[START OF Task input]
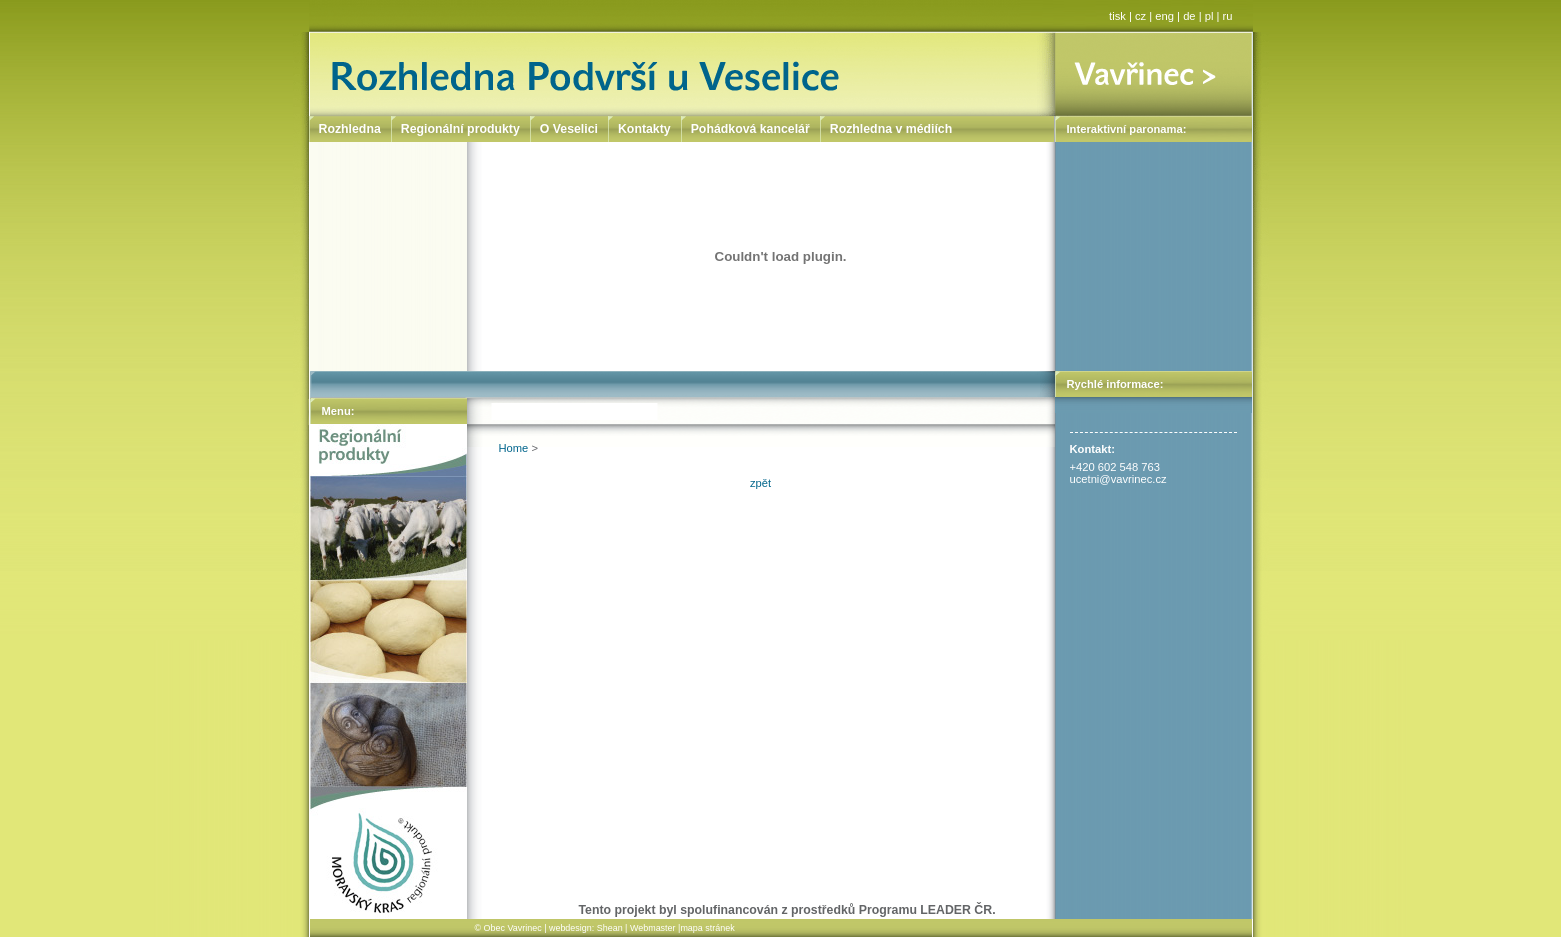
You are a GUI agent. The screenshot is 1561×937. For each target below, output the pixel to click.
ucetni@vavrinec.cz (1118, 479)
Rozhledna (350, 129)
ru (1228, 16)
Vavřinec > (1153, 74)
[END OF Task input]
● **Stated problem**
Return every line of the listing above verbatim, omitting the pictures.

● **Written solution**
You are a GUI agent. The screenshot is 1561×937. For each target below, output the pixel to click.
ucetni@vavrinec.cz (1118, 479)
Rozhledna (350, 129)
ru (1228, 16)
Vavřinec > (1153, 74)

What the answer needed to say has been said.